### WHAT IS NEEDED
Please reproduce the records below word for word, leaving out the pictures.

### PROVIDED ENTRIES
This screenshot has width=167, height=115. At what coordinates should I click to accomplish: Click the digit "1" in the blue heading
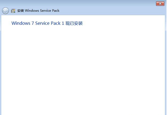(x=63, y=23)
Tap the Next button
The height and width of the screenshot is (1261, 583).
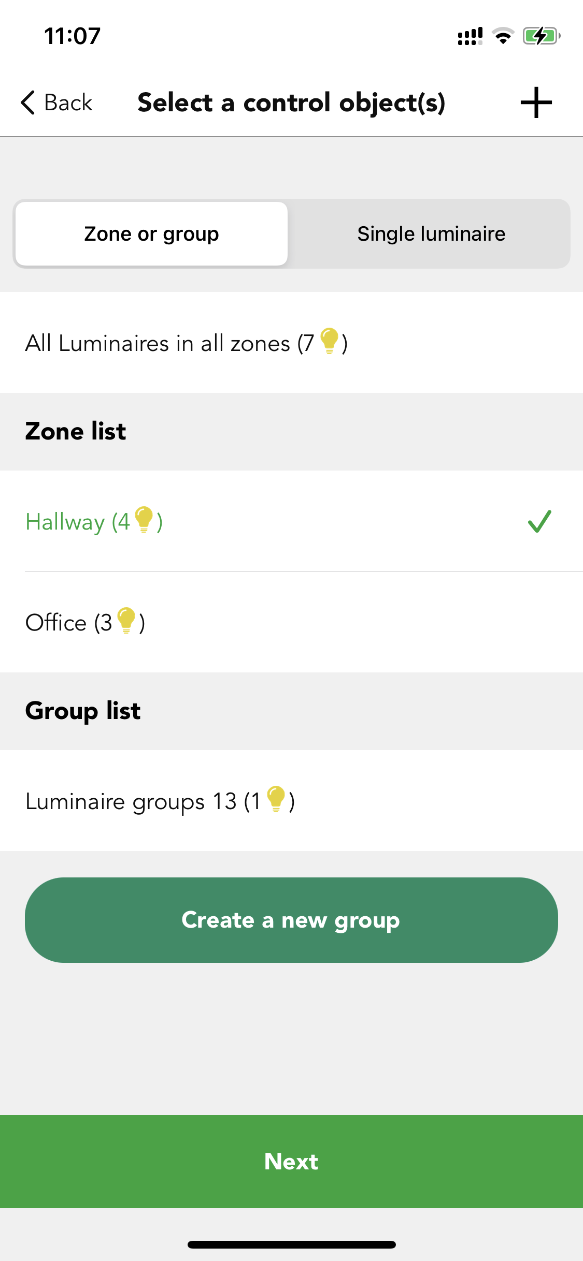click(x=291, y=1161)
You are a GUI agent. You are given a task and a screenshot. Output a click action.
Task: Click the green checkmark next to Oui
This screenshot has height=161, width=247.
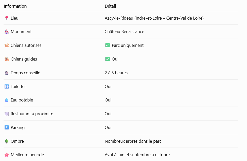click(x=107, y=59)
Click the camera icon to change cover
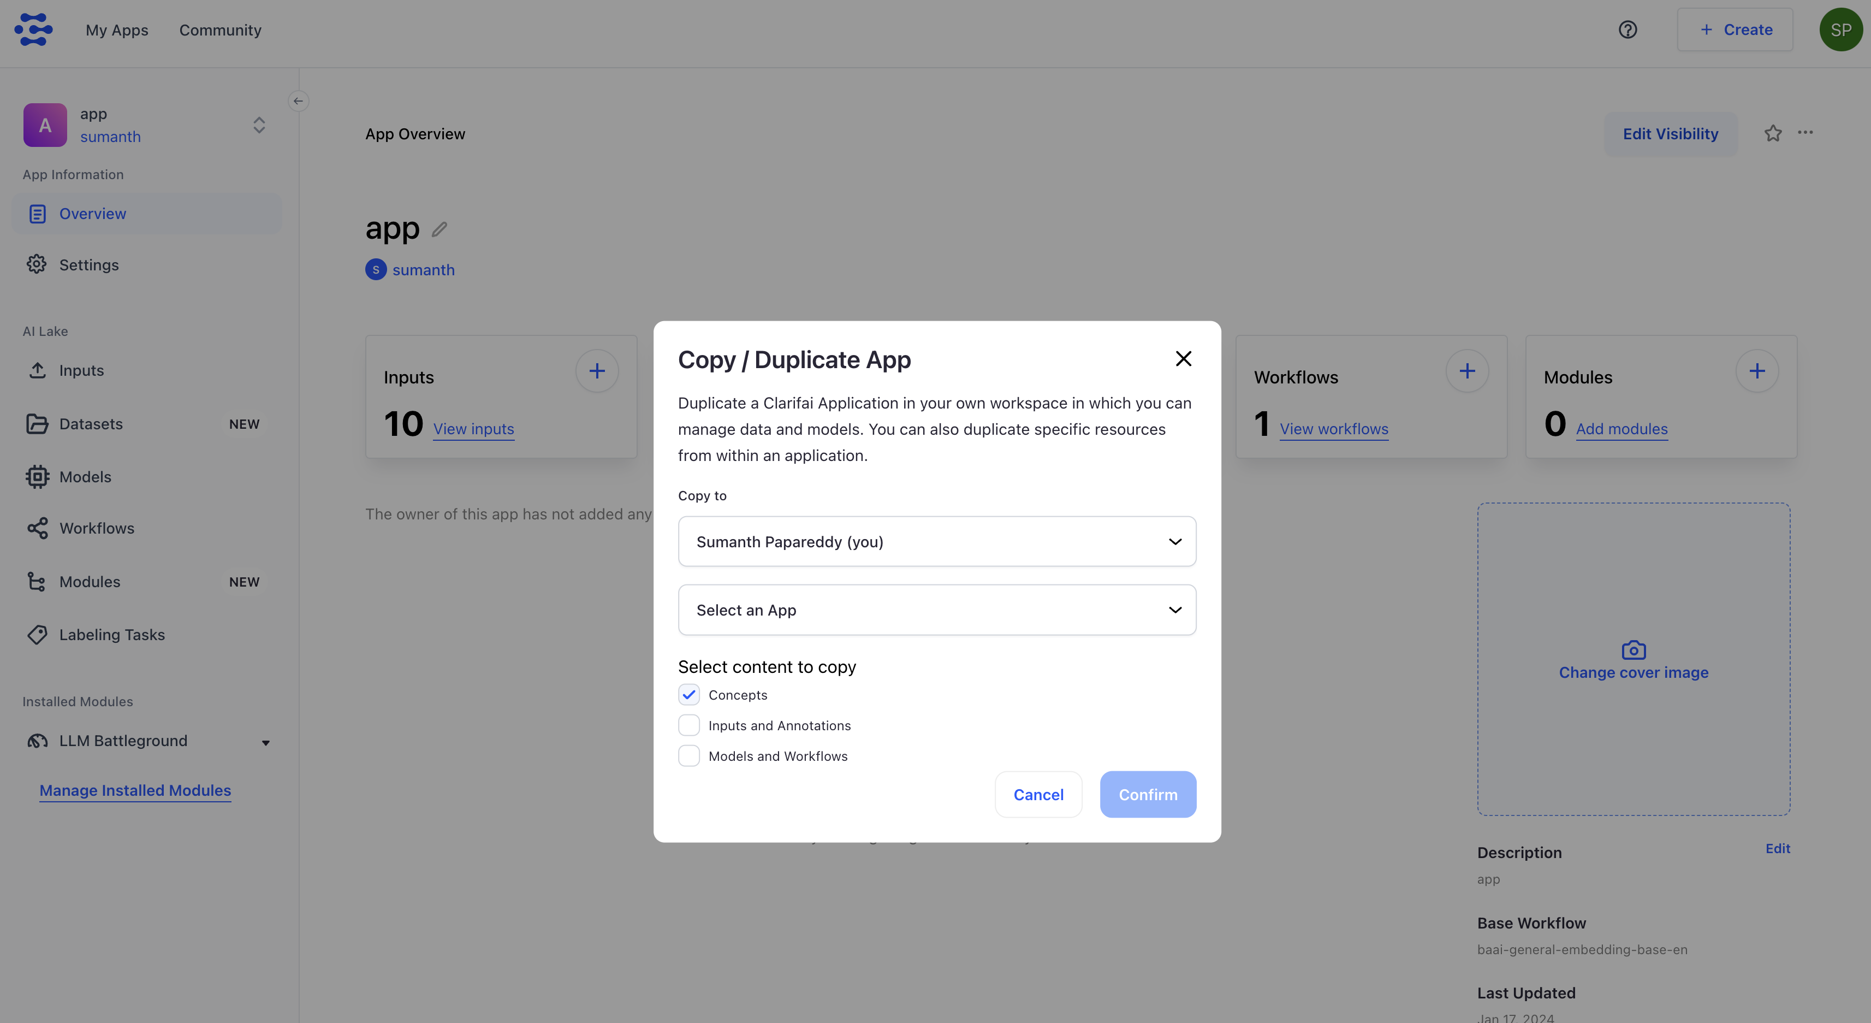The height and width of the screenshot is (1023, 1871). [x=1633, y=650]
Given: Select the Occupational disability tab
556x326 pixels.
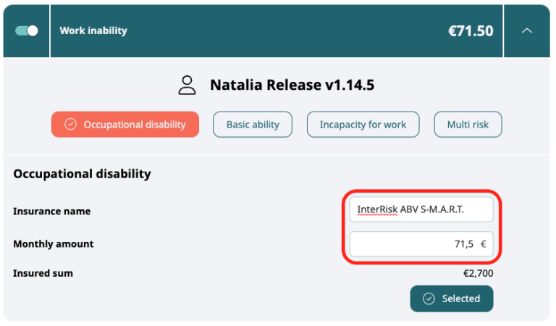Looking at the screenshot, I should [125, 125].
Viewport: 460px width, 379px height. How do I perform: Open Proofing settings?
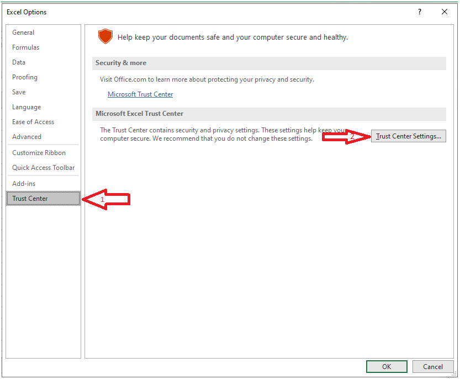tap(25, 77)
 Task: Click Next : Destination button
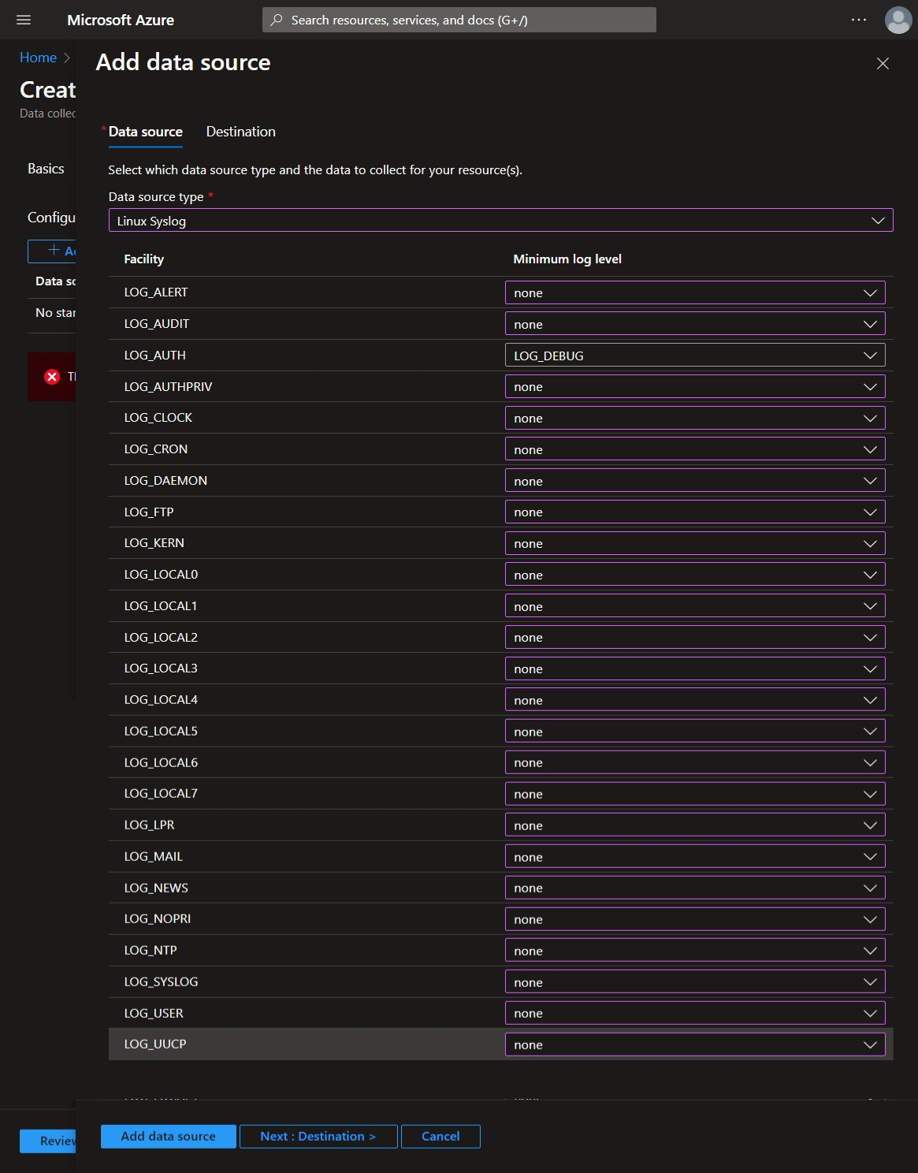click(318, 1136)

### RESPONSE TO THE EXERCISE
This screenshot has width=167, height=115. At what coordinates should I click to accomplish: Click the digit "1" in the blue heading
(x=63, y=23)
Tap the Next button
The height and width of the screenshot is (1261, 583).
click(x=291, y=1161)
You are a GUI agent. You are given a task and a screenshot. Output a click action.
Task: Click the green checkmark next to Oui
This screenshot has height=161, width=247.
click(x=107, y=59)
Click the camera icon to change cover
The height and width of the screenshot is (1023, 1871). [x=1633, y=650]
Given: Select the Occupational disability tab
556x326 pixels.
Looking at the screenshot, I should [125, 125].
Viewport: 460px width, 379px height. How do I perform: Open Proofing settings?
tap(25, 77)
 Task: Click Next : Destination button
click(318, 1136)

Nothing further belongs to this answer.